I6 + I1 = 2 Vo + I5 ==>

(10-V3)/2 +.........

The expression for I6 is not correct; it should be: (V4+10-V3)/2

Show us your results after you make the correction.
 

MrAl

Joined Jun 17, 2014
11,389
Hello,

I was found the node's voltages of the circuit and I want a confirmation. Can someone verify using a software ?

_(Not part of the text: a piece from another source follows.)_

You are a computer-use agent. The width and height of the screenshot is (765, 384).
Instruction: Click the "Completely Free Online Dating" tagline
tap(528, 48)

This is my try: https://docdro.id/AontV5p

The circuit:
View attachment 191155

Thanks.
Hi,

The general rule for this site is to upload all of your images to the forum itself so that this site does not have to depend on external sites to maintain images. If the site you upload to goes away for any reason then this thread becomes useless to others in the future.
 

The Electrician

Joined Oct 9, 2007
2,971
In your first working (in the image attached to post #1) you had an expression for I5 of (V3-V4)/-j2

In your latest working you have an expression for I5 of V3/-j2. This doesn't seem right; can you explain why you changed it?
 

Thread Starter

michgkou

Joined Oct 3, 2019
43
Hi again,

Question, why did you make the cosine source 0 degrees and the sine source 90 degrees. Shouldnt it be the other way around? Normally a sine source is taken to be at 0 degrees and a cosine at 90 degrees because the sine source passes though 0 volts (or amps) at 0 degrees.
sine is minus 90.
 

MrAl

Joined Jun 17, 2014
11,389
sine is minus 90.
Hello again,

Well thanks but that is not an explanation of why you made the cosine source 0 degrees and the sine source minus 90 degrees. The cosine source peak starts at 0 degrees not the zero crossing.
A sine source is normally placed at 0 degrees. If you change that to -90 then all your phase shifts will be different by 90 degrees.

So the question is what is making you place the sine source at -90 degrees? What told you to do that? We already know you did that, but what caused you to believe you should make it minus 90 degrees? Did some instructor tell you to consider the cosine source to the the reference source or what?

For another example, if you had a source of sin(w*t) and another source of sin(w*t+30 degrees) would you arbitrarily make the 30 degree source the reference phase? No, not unless there was something else in the system that suggested you should do that or the instructor told you to do that or some other good reason.